▶ [Description of the task]:
Copy each line of the records below that has "info" in it.

Stored data entries:

════════════════════

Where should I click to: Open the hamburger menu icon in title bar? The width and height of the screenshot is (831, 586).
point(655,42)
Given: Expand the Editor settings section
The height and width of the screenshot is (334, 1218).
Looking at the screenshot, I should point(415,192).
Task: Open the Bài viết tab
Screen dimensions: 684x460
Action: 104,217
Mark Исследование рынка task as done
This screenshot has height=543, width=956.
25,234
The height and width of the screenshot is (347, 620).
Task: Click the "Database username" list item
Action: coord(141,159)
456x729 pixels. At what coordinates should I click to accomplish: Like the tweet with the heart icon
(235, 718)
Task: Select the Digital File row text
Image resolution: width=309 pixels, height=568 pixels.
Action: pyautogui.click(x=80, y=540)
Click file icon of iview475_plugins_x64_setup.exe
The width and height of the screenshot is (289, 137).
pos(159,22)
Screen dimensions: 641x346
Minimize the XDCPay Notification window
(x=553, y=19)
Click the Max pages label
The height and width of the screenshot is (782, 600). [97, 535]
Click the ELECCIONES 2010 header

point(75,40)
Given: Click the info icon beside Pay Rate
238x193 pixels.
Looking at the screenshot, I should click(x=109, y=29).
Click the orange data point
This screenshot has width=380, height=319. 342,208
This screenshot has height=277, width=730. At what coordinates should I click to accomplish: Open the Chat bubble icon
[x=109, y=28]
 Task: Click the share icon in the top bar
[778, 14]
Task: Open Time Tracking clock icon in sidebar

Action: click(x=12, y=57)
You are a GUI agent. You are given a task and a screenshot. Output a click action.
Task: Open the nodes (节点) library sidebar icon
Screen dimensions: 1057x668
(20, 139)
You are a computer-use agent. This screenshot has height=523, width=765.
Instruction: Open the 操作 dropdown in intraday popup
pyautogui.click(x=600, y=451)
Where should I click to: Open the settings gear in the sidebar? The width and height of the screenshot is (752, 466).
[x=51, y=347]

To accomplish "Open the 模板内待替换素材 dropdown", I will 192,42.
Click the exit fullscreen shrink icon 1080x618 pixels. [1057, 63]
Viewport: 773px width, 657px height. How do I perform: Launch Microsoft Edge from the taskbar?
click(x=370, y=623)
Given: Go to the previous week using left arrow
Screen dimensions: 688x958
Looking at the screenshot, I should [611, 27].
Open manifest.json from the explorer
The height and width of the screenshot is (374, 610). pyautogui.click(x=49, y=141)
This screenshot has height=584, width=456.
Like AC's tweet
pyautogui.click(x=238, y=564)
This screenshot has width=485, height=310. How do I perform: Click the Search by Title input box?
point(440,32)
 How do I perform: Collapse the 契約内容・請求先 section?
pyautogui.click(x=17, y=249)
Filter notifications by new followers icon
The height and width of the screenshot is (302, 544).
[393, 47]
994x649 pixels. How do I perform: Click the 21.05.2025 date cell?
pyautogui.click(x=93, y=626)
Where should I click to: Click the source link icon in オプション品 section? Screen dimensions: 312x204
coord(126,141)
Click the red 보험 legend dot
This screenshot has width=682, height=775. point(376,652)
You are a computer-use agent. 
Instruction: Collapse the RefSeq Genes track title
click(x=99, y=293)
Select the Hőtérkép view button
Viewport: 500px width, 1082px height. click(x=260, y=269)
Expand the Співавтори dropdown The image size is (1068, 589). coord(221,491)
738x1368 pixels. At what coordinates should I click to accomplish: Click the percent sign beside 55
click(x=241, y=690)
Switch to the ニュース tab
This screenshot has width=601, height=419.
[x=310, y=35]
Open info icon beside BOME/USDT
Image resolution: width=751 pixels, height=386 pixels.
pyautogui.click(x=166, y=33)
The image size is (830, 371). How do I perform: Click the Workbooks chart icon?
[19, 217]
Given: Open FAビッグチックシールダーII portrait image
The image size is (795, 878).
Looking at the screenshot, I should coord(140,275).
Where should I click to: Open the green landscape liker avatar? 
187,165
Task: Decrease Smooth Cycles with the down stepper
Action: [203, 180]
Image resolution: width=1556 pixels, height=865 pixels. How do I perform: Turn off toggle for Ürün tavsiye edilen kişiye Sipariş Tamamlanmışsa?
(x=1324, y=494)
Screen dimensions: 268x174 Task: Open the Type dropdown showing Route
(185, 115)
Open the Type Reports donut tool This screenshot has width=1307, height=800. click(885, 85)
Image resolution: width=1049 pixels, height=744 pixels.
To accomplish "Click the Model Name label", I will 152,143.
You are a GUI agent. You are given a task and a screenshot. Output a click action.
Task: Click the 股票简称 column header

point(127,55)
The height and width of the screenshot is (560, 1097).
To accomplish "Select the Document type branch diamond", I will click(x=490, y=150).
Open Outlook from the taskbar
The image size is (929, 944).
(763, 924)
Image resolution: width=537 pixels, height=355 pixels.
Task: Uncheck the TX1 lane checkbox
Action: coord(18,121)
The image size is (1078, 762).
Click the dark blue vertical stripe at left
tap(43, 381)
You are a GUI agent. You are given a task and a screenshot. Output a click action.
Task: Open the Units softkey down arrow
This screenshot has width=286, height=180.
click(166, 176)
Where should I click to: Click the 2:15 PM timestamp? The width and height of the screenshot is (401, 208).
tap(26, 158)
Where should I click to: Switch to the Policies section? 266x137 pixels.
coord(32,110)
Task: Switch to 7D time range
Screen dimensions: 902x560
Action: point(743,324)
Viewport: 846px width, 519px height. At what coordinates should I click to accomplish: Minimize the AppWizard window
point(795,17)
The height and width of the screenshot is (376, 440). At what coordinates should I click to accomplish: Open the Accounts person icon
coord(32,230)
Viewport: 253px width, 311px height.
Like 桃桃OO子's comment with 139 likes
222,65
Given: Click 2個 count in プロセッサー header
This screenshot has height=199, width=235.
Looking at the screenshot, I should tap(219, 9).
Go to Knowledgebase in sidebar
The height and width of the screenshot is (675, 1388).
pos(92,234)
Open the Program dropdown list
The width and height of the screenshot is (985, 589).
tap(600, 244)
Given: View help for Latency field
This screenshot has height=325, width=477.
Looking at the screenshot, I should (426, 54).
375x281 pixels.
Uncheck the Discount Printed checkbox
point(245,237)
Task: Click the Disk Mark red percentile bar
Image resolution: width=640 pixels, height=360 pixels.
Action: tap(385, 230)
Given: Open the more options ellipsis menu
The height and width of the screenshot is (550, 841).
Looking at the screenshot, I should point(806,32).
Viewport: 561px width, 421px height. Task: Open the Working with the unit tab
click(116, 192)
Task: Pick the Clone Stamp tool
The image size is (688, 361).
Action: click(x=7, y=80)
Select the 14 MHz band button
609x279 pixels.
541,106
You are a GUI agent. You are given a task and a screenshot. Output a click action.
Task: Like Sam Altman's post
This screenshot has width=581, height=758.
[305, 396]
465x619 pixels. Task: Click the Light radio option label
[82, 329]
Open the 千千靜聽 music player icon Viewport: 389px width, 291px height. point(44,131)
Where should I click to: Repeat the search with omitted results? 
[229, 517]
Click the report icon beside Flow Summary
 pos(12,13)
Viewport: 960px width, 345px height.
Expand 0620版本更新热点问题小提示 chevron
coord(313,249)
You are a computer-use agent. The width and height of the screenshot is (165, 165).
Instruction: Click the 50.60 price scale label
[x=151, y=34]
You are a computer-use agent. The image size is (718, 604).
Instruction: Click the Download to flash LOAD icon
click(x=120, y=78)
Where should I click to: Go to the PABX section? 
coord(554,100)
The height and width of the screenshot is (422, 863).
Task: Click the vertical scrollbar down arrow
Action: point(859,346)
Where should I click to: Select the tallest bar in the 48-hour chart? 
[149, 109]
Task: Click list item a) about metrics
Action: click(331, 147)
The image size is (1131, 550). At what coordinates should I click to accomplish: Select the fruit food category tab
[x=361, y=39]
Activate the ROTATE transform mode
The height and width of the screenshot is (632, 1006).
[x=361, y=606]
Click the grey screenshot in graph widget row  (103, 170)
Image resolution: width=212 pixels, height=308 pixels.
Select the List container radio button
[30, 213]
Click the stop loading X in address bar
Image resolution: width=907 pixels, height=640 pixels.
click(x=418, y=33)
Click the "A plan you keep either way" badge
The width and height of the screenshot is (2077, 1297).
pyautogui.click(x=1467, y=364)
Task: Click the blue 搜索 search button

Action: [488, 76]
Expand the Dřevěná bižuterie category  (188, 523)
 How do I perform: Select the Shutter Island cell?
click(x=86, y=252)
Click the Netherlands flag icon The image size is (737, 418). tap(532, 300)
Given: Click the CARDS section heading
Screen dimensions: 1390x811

════════════════════

▶ [Solution]:
Given: Click the info icon beside Pay Rate
Open info icon beside BOME/USDT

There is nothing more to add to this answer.